18 November 2013

Review: The Starman Omnibus, Volume One by James Robinson

Comic hardcover, n.pag.
Published 2008 (contents: 1994-95)
Acquired June 2008
Read October 2013
The Starman Omnibus, Volume One

Writer: James Robinson
Penciller: Tony Harris
Inker: Wade von Grawbadger
Colorists: Gregory Wright, Ted McKeever
Letterers: John Workman, Bill Oakley, Gaspar Saladino
Additional Pencillers: Teddy H. Kristiansen, Matt Smith, Tommy Lee Edwards, Stuart Immonen, Chris Sprouse, Andrew Robinson, Gary Erskine, Amanda Conner
Additional Inker: Matt Smith, Christian Hojgaard, Bjarne Hansen, Kim Hagen, Gary Erskine
Additional Letterers: Bob Pinaha, Ken Bruzenak

I've owned the first volume of Starman for five years now(!), but my desire to read it goes back even further than that-- I remember reading about it in Scott Tipton's Comics 101 column, which rated it as one of the very best comic books ever. Thankfully, that turned out to be exactly that. Starman tells the tale of Jack Knight, son of the original Starman, Ted Knight, and a young man who never wanted to be a superhero... but found himself forced to be one by circumstances... and found himself starting to like it.

That "liking" is a key part of what I find appealing about this book. Starman goes to dark places, both narratively and visually, but it's often enjoyable, often fun. This isn't a series about a grim antihero, but one about someone who likes being a hero. There's a sense of joy, of enthusiasm, of heroism to the events that happen here. This book doesn't ask, "Do we really need heroes?", it just gets on with the business of having them. But it's not a Golden-Age froth fest; this is a story about terrible things happening to good people... just thank goodness that sometimes the good people can stop those terrible things. This is the ethos I like from my superhero comics.

This was writer James Robinson's first real big break, I think, and it shows-- in a good way. This book bursts with new ideas and reworkings of old ideas: the O'Dares, the Shade, the Mist, Mikaal, the "Conversations with David" segments (where Jack talks to his dead brother), the evil poster, the evil circus, the mysterious Hawai'ian shirt. There's a lot going on, and little of it is generic superhero vs. supervillain theatrics. I like how Starman has a third-person narrator, one with a distinct voice and tone. I think this was Tony Harris's first big break, too, but he also shines here, with art that's purposefully a little rough, and perfectly suited to the task.
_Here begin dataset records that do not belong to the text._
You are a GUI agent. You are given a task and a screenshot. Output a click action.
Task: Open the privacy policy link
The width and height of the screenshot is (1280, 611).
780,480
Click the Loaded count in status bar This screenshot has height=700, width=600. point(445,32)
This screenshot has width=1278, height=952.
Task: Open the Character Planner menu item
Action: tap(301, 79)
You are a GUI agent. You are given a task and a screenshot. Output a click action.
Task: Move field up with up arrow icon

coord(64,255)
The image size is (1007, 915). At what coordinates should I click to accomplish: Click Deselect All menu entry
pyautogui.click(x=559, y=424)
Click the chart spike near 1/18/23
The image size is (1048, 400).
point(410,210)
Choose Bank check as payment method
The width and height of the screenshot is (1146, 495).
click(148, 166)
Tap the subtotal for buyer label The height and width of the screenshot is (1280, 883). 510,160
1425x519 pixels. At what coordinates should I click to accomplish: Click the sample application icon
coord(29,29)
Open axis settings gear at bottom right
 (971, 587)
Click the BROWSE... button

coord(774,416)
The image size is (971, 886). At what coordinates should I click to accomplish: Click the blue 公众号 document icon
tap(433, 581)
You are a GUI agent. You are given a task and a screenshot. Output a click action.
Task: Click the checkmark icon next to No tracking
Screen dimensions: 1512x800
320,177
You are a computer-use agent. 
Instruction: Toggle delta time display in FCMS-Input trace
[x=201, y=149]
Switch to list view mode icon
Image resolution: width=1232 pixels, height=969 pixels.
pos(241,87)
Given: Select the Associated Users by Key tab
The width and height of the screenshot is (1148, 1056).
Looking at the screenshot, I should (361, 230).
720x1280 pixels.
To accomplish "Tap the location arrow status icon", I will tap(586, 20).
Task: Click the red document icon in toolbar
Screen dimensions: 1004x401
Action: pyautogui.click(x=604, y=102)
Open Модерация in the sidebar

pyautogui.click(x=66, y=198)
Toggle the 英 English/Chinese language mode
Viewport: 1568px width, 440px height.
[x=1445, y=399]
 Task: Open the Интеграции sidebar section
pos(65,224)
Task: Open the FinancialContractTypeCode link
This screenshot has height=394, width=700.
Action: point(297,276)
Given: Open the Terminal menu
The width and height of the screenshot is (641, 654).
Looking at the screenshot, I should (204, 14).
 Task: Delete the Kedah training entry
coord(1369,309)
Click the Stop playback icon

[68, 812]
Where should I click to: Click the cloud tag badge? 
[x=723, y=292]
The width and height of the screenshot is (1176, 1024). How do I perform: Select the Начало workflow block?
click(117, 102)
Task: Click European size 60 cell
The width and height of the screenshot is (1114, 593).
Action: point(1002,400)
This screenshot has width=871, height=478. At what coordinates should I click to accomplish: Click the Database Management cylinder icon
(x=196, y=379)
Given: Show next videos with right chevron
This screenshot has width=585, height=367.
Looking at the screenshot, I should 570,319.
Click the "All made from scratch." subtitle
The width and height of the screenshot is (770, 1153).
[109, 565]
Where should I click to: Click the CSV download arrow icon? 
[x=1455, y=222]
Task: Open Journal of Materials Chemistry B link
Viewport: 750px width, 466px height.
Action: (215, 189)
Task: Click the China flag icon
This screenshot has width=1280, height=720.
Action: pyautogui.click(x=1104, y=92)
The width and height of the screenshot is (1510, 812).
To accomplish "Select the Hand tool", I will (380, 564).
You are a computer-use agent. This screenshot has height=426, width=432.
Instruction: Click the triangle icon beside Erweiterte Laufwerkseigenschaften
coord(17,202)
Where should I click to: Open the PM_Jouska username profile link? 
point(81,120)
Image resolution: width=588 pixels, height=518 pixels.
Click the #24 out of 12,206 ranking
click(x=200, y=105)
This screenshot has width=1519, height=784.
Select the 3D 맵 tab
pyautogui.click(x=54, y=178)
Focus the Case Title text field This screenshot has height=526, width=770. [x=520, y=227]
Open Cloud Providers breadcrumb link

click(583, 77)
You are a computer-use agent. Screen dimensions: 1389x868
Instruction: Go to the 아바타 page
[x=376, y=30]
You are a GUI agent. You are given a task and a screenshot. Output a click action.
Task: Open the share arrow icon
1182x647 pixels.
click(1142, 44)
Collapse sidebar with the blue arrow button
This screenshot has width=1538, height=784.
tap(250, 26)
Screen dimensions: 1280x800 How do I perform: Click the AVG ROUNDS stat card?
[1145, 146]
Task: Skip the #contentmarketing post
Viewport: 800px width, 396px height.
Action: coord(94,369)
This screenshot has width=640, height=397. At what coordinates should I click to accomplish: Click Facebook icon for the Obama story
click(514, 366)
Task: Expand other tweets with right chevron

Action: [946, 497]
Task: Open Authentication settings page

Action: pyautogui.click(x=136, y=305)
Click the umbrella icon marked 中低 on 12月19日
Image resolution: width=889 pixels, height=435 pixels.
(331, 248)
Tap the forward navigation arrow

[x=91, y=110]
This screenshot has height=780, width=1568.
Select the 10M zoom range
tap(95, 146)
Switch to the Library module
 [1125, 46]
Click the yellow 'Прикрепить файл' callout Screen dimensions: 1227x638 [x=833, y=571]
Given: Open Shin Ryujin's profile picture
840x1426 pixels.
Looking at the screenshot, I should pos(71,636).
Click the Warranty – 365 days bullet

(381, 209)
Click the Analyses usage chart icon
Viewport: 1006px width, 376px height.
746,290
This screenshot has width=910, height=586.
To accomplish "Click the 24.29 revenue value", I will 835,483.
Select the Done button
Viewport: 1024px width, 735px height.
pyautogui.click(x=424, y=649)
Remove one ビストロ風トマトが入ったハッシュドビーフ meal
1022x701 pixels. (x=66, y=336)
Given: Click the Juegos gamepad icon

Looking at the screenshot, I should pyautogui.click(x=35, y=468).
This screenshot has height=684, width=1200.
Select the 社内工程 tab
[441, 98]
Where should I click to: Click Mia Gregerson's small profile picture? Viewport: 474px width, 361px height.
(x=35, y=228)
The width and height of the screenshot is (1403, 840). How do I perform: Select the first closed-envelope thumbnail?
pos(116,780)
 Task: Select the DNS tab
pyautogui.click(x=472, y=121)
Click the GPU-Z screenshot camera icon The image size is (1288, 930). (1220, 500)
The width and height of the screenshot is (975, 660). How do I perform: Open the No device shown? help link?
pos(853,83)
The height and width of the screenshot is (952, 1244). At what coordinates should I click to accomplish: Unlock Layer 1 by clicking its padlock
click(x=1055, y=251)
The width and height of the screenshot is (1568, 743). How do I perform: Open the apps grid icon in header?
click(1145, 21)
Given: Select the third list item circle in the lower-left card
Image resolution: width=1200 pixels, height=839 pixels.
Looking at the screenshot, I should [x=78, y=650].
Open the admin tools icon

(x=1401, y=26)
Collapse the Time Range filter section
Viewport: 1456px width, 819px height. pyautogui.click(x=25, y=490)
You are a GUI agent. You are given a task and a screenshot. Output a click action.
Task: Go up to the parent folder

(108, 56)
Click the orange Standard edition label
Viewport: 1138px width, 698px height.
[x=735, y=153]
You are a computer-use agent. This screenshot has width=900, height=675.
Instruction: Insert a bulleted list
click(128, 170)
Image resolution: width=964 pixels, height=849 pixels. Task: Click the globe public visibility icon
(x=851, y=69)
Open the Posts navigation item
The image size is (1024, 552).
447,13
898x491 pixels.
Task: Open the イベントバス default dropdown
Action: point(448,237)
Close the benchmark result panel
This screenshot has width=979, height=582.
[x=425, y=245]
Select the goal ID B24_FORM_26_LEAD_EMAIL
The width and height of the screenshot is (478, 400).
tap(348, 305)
Like a lot of DC's Modern Age work, this retcons levels of personality and depth onto Golden Age characters that, quite frankly, was not there to begin with, just like in Sandman Mystery Theatre. Most blatant in this regard is "13 Years Ago: Five Friends," a bleak story of how a few members of the Justice Society reunited to take out a killer cult-leader. The JSA stories in Crisis on Multiple Earths were never like this! But of course, I like this, and I like this mode of going about; this is the kind of thing I think the best modern comics do: respect the past, use it as a foundation to build on, but not be overly beholden to it.